By Leslie Witherspoon and Anthony Pocengal, Solar Turbines Inc.
As climate change initiatives and related programs and regulations continue to evolve so do gas turbine power generation markets and applications. From combined cycle natural gas power plants, to landfill gas and other alternative fuels, to on-site cogeneration, gas turbines are playing an increasingly important role in improving overall system efficiency while reducing greenhouse gas emissions profiles.
Historically, nitrogen oxides (NOX) have been the primary pollutants of interest from gas turbines. Regulations abound around the world limiting NOX emissions from gas turbines. Despite the current frenzy related to greenhouse gases (GHG), NOX emission requirements will likely continue to become more stringent. So as programs for both pollutants evolve, gas turbine manufacturers and users need to be involved so that gas turbines remain a preferred source of energy production.
This article focuses on gaseous fuel applications of mid-range industrial gas turbines (1 MW to 30 MW). This market continues to grow as facilities expand and seeks ways to improve system efficiency and reduce dependence on grid power by replacing older boiler plants with more efficient systems. Gas turbine-driven cogeneration systems (or combined heat and power plants) have numerous applications and a favorable environmental signature. Another growth market for gas turbines is with alternative fuels. However, as alternative fuels become more mainstream, understanding the impact on turbine operation, durability and emissions signature (both NOX and CO2) of various fuels and fuel blends is increasingly important.
Gas turbines were originally designed to operate using pipeline-quality natural gas, light distillate oil or both. Over the years, gas turbines have been successfully adapted through modifications to the combustion and control systems for operation on many gaseous and liquid fuels covering a wide range of physical and chemical properties. Advances in alternative fuel capability have been driven by the desire among customers to operate turbomachinery using the most economical fuel available.
One of the primary factors to determine fuel suitability for a particular application is combustor design. A critical element in using gas turbines (and which is often overlooked or misunderstood by regulators)is the relationship between the gas turbine fuel, the combustor design and the resulting emissions profile.
Gas turbine manufacturers generally offer two combustor design options on a specific turbine model: conventional (or diffusion flame) and dry low emissions (or lean pre-mixed) combustion.
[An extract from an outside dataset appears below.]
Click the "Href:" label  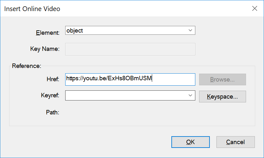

The conventional combustion system uses diffusion flame combustion characterized by high flame temperatures and concurrent mixing and burning of the air and fuel within the combustor volume. Conventional combustion gas turbines exhibit excellent turndown with broad fuel flexibility. In most conventional combustors diluents such as water or steam can be injected directly into the flame for purposes of NOX emissions reduction.
The dry low emissions (DLE) combustion system uses lean premixed combustion to operate with low emissions of NOX and carbon monoxide (CO). With lean premixed combustion, the fuel and air are premixed before reaching the flame front at a reduced fuel-air ratio and corresponding reduced flame temperature.
While gas turbine systems can burn a wide variety of gaseous and liquid fuels, not all fuels that can be burned in a conventional combustion gas turbine can also be burned in a DLE gas turbine. Different fuels require different handling and control systems and, for the more radical fuels, redesigned combustion systems.
Gaseous fuels normally are classified by their Wobbe index, a parameter that accounts for variation in the fuel gas density and heating value. The Wobbe index is used to indicate changes required to the fuel system to accommodate fuels with different heating values. The Wobbe index relates relative heat input to a combustion system of fixed geometry at a constant fuel supply pressure. If two fuels have the same Wobbe index, direct substitution is possible and no change to the fuel system is required. The normal design criterion is that gases having a Wobbe index within +/- 10 percent can be substituted without making adjustments to the fuel control system or injector orifices.
Figure 1 illustrates the typical ranges of composition and Wobbe index for fuels with respect to combustion systems. Most of the fuels shown in the figure can be combusted in a conventional gas turbine with exception of the very lightest (Wobbe index <300). The center band identifies typical Wobbe index ranges of fuels that can be used by DLE gas turbines.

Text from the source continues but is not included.